After Tuesday’s groundbreaking, Eric Holthaus of Mother Jones now decides high speed rail isn’t worth it anymore:
That $68 billion California plans to spend on its high-speed rail system could buy 82,000 state-of-the-art electric buses, 55 times Greyhound’s entire nationwide fleet. And they could start operating immediately. Dedicated bus lanes and congestion pricing have done wonders for reducing commute-hell in many cities, like London. There are ways to make intercity bus travel more appealing, too, as evidenced by the expansion of carriers like wifi-enabled MegaBus in recent years. Similar “curbside” buses are the fastest growing mode of intercity transport and are the most carbon-friendly way to travel medium to long distances in the United States.
He also recommends funding self-driving cars and regulating airplane emissions. He’s motivated by the urgency of climate change:
Given the incredible pressure that global warming is inflicting, we can’t waste precious resources on high-speed rail. It’s impractical to hope that truly high-speed rail—the kind that will compete with air travel—will arrive in time to do much good.
I appreciate Holthaus’s concern for time running out on the Earth’s climate and his willingness to search for low-cost, immediate transportation solutions. But his piece is misguided in slamming the decision to go forth with high speed rail.
First, these aren’t “limited public transportation” funds that are being used. They are funds that were raised and dedicated solely for high speed rail. California voters in 2008 didn’t vote on a $10 billion bond initiative for 82,000 electric buses — they voted for high speed rail. Based on that political will, politicians in Washington specifically set aside stimulus funds for high speed rail (as well as electric vehicles) to help fund the system. And state politicians followed suit with cap-and-trade funds.
We can debate the wisdom of the voters and our leaders, but there’s no doubt that high speed rail is what they wanted, and they raised the funds to make it happen. In other words, high speed rail attracted its own constituency that found the funds for it. It’s not politically or legally feasible at this point to redirect those monies to other transportation forms, as Holthaus desires.
Second, there’s no reason why we can’t do what Holthaus recommends and still go forward with high speed rail. High speed rail doesn’t stop congestion pricing from happening, or more bus-only lanes, or regulation of airlines. California has an aggressive set of policies to encourage more electric vehicles, including buses. True, the cap-and-trade money that goes to high speed rail could have been used for other things. But it’s a relatively small amount of money, and a majority of those dollars go to other important greenhouse gas-reducing options. Even the stimulus, which is helping to support high speed rail, is also funding huge advancements in battery technology — which is critical for deploying more electric buses, cars, and grid storage.

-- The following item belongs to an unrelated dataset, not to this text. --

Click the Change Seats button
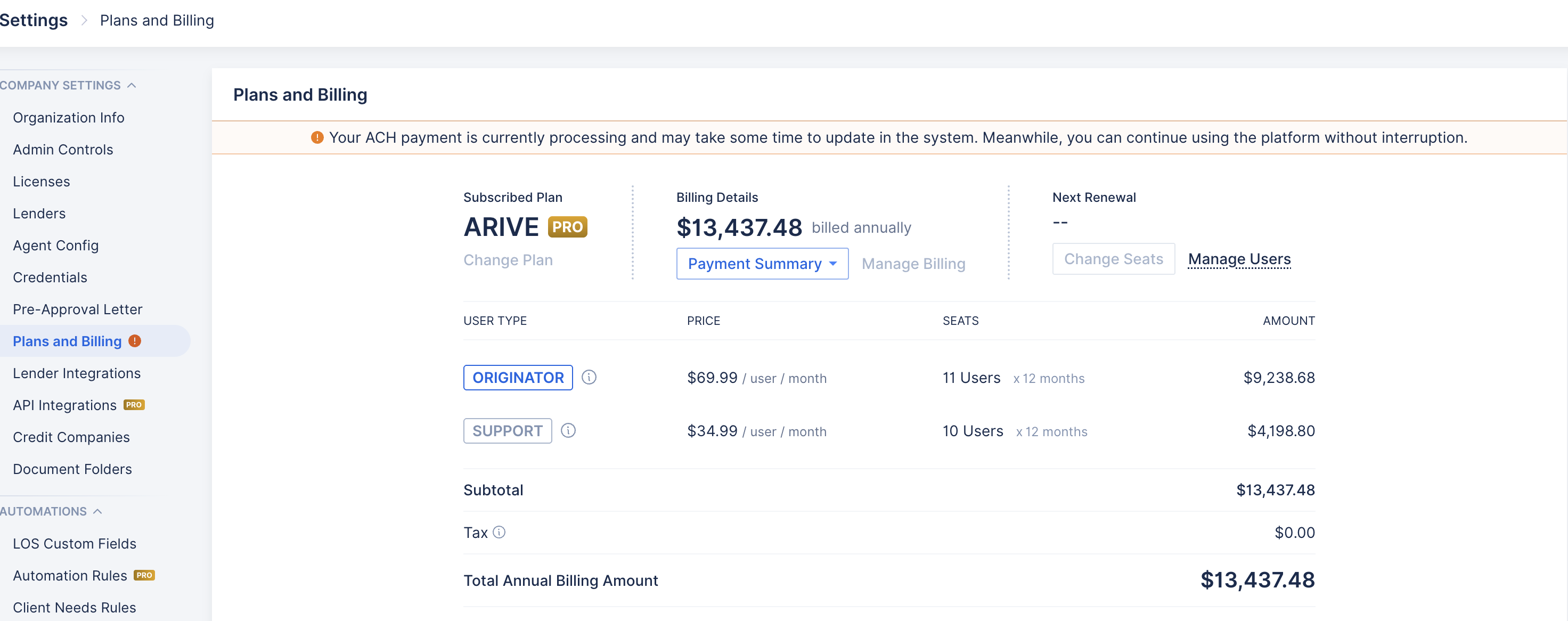 (x=1113, y=259)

Finally, Holthaus doesn’t engage with the potential greenhouse gas upsides for high speed rail. Most significantly, the system will divert the most polluting airplane trips as well as car traffic for a growing population that is already hemmed in by congestion and crowded airports. It will also entail a large investment in renewable energy to power the trains. Perhaps even more importantly, high speed rail could stimulate much more transit-oriented development in the Central Valley, which is otherwise susceptible to the same sprawl over its flat, agricultural-rich landscape that paved over the Los Angeles basin. The benefits of reducing per capita vehicle miles traveled in the Central Valley by providing an organizing infrastructure for more pedestrian and transit-friendly growth could be immense.
So while I’m sympathetic to the sentiment behind Holthaus’s arguments, I don’t think it’s fair to come out now and slam high speed rail. It’s going to happen, the money is there for it at this point, and we need to be thinking about a range of solutions to limit transportation emissions and not pit one technology against others. High speed rail is one important piece of the puzzle, and we should focus our efforts on making sure it gets built as efficiently for the taxpayers and climate as possible.